Nach dem Überqueren der früheren Mühlgraben-Brücke sehen wir noch die Fundamentreste der ehemaligen Wanschaer-Mühle mit
einem gut
erhaltenen Mahlstein.
Wanscha war der erste sächsische
Ort entlang der Trennlinie von 1815 und gehörte ebenfalls zum geteilten
Kirchspiel von Nieda.
Danach unternehmen wir einen Abstecher zu dem Bereich, in
dem wir das Grenzsteinpaar 1 suchen wollen. In der Nähe des
Bahnhofs Zawidow
(ehemals Seidenberg) befand sich bei der Grenzmarkierung 1818 das Dreiländereck. Dort, wo die
Grenzen von
Böhmen (damals Kaiserreich Österreich),
Königreich Preußen und Königreich Sachsen zusammentrafen,
wurden die Grenzzeichen mit der Nummer 1
aufgestellt und bildeten den Anfang der sächsisch-preußischen Grenze.
Die
intensive Suche nach der Nummer 1 bleibt hier jedoch erfolglos. Ein veränderter
Flusslauf, bis zu 100 cm hoch
angespülter Schwemmsand und kaum vorhandene
Fixpunkte geben die Pilare nicht frei.
Am 31.August 2010 waren wir zu
dritt nochmals vor Ort. In Radomierzyce übergaben wir eine Geldspende,
Bekleidung und weitere
Textilien von befreundeten Bürgern aus Königswartha und
Umgebung.

Später machen wir eine
Feststellung, die wir zunächst nicht glauben wollten. Das gut erhaltene
Grenzsteinpaar 2, welches wir
am 20. August 2010 fanden, ist verschwunden.

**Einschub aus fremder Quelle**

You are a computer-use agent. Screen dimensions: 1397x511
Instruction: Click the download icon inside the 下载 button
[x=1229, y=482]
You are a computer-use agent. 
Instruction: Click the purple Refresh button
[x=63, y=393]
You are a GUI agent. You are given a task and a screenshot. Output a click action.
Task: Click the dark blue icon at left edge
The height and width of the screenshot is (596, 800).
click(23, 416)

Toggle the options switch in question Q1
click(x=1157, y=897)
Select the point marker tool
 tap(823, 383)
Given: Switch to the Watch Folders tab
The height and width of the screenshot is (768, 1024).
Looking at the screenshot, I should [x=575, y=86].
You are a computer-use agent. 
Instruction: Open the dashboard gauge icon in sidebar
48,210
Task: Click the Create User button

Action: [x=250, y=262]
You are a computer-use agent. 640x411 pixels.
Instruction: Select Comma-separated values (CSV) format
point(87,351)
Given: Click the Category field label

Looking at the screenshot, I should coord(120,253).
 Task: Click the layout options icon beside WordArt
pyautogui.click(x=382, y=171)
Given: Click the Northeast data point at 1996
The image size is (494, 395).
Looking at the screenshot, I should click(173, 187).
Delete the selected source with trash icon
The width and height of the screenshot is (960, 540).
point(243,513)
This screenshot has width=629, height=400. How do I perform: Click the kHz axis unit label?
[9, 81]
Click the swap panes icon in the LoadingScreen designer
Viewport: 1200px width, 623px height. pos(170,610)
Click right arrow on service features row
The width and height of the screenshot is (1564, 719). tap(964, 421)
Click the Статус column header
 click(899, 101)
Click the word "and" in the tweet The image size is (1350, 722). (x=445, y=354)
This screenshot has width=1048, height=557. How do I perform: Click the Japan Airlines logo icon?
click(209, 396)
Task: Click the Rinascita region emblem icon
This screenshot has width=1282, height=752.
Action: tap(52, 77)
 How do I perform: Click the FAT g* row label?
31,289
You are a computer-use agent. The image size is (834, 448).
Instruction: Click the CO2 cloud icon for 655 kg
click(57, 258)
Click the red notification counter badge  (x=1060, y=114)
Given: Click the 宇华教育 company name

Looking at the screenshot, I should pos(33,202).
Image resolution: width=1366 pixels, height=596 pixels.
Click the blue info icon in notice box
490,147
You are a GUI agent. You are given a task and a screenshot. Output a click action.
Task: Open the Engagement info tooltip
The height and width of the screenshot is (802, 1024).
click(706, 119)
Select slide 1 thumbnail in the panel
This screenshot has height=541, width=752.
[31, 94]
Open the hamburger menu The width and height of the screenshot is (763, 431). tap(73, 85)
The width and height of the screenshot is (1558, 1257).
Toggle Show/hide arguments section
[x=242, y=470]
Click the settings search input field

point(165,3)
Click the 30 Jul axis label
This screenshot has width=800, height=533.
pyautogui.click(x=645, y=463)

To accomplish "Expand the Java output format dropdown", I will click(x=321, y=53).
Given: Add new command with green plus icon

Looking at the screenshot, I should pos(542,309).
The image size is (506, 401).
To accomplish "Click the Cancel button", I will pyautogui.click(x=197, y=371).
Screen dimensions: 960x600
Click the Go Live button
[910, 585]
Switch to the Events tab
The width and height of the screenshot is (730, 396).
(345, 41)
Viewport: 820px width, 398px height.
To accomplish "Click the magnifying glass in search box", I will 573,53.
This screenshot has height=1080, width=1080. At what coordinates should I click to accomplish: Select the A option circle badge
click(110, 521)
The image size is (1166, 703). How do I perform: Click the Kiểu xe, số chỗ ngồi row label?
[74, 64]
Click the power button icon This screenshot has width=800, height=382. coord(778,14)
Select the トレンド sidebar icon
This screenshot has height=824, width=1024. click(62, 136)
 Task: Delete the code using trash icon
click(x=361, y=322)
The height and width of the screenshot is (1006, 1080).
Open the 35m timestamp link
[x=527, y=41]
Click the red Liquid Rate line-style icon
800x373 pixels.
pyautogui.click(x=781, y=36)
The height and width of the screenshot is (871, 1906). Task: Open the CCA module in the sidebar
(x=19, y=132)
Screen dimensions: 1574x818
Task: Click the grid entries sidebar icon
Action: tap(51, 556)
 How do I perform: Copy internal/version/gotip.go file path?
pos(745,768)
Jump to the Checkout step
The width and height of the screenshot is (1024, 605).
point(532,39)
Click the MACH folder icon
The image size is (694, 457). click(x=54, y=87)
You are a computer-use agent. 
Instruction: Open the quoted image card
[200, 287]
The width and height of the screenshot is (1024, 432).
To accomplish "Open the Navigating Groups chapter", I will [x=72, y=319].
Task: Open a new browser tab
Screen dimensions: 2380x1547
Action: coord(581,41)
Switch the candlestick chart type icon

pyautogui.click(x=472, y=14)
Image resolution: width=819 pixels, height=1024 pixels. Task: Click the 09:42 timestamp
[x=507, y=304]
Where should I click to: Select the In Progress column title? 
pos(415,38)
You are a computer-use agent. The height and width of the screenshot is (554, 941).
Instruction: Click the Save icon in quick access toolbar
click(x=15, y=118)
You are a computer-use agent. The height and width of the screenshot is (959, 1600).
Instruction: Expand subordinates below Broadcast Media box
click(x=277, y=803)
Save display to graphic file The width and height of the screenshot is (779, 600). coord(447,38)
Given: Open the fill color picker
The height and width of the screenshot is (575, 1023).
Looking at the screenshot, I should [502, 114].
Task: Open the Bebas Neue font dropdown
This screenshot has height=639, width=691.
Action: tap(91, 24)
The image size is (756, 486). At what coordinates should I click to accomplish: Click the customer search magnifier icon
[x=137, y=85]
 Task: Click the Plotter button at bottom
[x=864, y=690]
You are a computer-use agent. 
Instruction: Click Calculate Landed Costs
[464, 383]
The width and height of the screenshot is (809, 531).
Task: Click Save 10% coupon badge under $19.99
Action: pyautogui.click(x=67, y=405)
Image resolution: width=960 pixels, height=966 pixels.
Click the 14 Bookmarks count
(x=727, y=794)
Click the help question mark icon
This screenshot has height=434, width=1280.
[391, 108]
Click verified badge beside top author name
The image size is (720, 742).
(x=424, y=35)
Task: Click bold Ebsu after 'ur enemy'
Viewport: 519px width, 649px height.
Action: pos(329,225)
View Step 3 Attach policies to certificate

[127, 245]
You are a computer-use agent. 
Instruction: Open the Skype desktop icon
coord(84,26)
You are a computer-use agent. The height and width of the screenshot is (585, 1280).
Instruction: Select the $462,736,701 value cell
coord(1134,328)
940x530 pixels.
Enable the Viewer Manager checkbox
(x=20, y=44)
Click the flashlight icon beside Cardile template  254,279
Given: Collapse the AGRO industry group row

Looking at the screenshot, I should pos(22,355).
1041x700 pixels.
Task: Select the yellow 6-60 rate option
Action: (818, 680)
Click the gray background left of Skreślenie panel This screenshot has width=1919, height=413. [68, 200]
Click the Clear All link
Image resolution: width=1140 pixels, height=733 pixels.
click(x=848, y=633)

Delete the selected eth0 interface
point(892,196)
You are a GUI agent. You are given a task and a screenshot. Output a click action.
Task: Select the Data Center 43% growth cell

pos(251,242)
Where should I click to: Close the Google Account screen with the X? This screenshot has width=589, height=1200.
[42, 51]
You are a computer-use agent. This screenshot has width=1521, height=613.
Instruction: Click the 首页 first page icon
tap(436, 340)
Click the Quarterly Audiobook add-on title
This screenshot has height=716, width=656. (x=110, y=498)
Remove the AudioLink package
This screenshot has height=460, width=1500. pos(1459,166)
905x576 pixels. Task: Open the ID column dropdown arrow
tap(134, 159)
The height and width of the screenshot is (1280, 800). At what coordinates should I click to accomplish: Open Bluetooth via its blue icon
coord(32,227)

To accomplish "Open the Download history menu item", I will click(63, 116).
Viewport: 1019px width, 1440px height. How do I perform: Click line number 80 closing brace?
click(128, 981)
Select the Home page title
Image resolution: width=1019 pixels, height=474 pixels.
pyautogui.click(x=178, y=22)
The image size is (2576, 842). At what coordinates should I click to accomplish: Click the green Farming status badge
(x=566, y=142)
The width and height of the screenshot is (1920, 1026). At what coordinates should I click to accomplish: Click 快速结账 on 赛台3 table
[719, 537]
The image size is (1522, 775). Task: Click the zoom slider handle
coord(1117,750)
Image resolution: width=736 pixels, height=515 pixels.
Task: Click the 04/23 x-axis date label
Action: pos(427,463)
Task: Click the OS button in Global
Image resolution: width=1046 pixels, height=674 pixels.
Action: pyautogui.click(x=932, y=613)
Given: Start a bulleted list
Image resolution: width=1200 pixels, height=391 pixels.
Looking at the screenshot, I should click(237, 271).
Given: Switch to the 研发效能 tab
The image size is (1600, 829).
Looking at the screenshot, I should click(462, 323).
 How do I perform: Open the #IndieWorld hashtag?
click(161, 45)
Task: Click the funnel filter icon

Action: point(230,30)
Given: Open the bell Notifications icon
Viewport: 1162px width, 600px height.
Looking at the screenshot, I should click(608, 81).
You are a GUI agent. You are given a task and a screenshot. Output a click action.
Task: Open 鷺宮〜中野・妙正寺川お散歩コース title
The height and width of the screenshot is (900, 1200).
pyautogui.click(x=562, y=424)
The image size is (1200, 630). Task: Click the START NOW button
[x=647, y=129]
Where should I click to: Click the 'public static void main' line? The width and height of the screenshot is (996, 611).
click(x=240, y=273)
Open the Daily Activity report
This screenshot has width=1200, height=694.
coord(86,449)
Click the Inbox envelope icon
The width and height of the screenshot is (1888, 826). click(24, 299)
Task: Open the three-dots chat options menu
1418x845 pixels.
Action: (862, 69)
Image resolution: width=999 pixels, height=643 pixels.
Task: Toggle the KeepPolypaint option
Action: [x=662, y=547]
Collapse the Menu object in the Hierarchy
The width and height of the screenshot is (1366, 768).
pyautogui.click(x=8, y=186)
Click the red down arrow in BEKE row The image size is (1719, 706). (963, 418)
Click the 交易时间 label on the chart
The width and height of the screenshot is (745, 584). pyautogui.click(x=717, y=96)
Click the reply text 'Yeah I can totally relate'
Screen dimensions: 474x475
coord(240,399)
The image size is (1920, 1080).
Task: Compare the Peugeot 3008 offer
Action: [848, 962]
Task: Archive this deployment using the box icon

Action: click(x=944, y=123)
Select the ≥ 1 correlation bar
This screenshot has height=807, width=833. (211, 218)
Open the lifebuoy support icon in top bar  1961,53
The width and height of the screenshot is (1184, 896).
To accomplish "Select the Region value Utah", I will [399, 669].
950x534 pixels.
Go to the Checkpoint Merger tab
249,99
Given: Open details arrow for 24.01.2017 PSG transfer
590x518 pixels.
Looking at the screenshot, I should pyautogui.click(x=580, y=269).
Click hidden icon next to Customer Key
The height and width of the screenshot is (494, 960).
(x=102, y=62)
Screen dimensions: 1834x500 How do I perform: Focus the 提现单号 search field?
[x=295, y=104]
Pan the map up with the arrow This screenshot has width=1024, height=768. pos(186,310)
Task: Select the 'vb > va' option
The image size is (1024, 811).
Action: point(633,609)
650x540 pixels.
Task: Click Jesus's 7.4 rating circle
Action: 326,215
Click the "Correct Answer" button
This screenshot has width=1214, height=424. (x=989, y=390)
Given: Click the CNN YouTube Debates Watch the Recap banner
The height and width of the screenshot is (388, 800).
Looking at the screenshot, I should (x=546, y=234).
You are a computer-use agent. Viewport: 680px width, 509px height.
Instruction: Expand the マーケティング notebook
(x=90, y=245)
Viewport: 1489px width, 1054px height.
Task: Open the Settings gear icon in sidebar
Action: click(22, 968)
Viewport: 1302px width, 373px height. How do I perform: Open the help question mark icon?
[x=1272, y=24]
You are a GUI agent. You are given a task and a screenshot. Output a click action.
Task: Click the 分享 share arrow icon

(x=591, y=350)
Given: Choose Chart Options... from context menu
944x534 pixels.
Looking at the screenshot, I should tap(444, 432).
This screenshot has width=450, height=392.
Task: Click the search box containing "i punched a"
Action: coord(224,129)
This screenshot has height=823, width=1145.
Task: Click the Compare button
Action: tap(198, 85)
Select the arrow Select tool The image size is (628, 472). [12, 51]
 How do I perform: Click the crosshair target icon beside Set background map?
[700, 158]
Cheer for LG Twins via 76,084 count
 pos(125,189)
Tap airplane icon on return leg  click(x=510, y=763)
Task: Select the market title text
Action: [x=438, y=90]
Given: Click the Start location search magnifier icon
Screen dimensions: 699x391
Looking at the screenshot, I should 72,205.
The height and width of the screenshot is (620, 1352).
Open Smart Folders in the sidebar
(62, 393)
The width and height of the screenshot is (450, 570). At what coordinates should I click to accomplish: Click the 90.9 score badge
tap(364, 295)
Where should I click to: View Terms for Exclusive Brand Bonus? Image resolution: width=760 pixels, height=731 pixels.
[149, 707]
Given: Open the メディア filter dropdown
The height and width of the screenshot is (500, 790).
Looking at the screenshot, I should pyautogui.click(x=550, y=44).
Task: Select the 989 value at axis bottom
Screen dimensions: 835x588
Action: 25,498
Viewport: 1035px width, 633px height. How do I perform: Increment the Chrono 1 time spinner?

Etwas später erfahren wir dass das Zgorzelecer Museum die Pilare geborgen hat,
um sie künftig im dortigen Museum aufzustellen.
Wir haben unser Ziel erreicht:
nach 32 Monaten Sisyphusarbeit haben wir den 190 Kilometer langen Abschnitt der
sächsisch-preußischen Grenze, von ehemaligen Grenzpunkt 1 im Witka-Stausee bis
zum Grenzstein 150 bei der
brandenburgischen Gemeinde Kroppen ermittelt und
entlang der ehemalige Trennlinie mehr als 1000 Grenzzeichen gefunden.